The withdrawal of the “Polo Stick” symbol from the Gilgit-Baltistan Democratic Party raises precisely these concerns. The symbol was revoked at the moment the party entered an electoral alliance with PTI and candidates had already begun submitting nomination papers under that identity. The timing was not incidental. Candidates representing a major political force were left to contest elections under scattered, unrecognised symbols — a condition that directly undermines the principles of electoral equality and fair political competition.

Democracy is not merely about holding elections. Its spirit rests on political inclusion, equal opportunity, and the genuine representation of public will. When the electoral identity of a popular party or its affiliated candidates is arbitrarily restricted, voters are denied a clear and meaningful choice. The democratic process loses credibility not through ballot fraud alone but through the quieter machinery of institutional manipulation.

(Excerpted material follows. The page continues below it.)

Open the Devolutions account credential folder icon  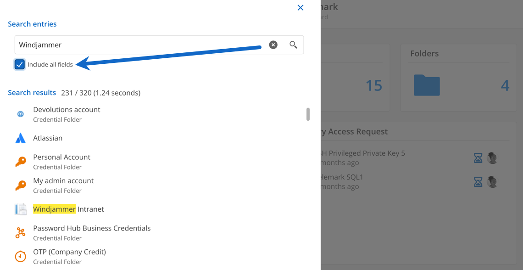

In a region as sensitive as Gilgit-Baltistan, even the appearance of political engineering carries serious risks. It erodes public confidence, deepens existing grievances, and hands adversaries of the state a ready narrative. The state’s interest in this region demands more transparency from its institutions, not less.

The remedy is straightforward. All political forces, including PTI, must be granted equal rights to participate in elections under a clear and legally recognised platform. Nothing short of this standard can produce a mandate that honestly reflects the will of the people. Anything less is not an election. It is a managed outcome dressed as democracy.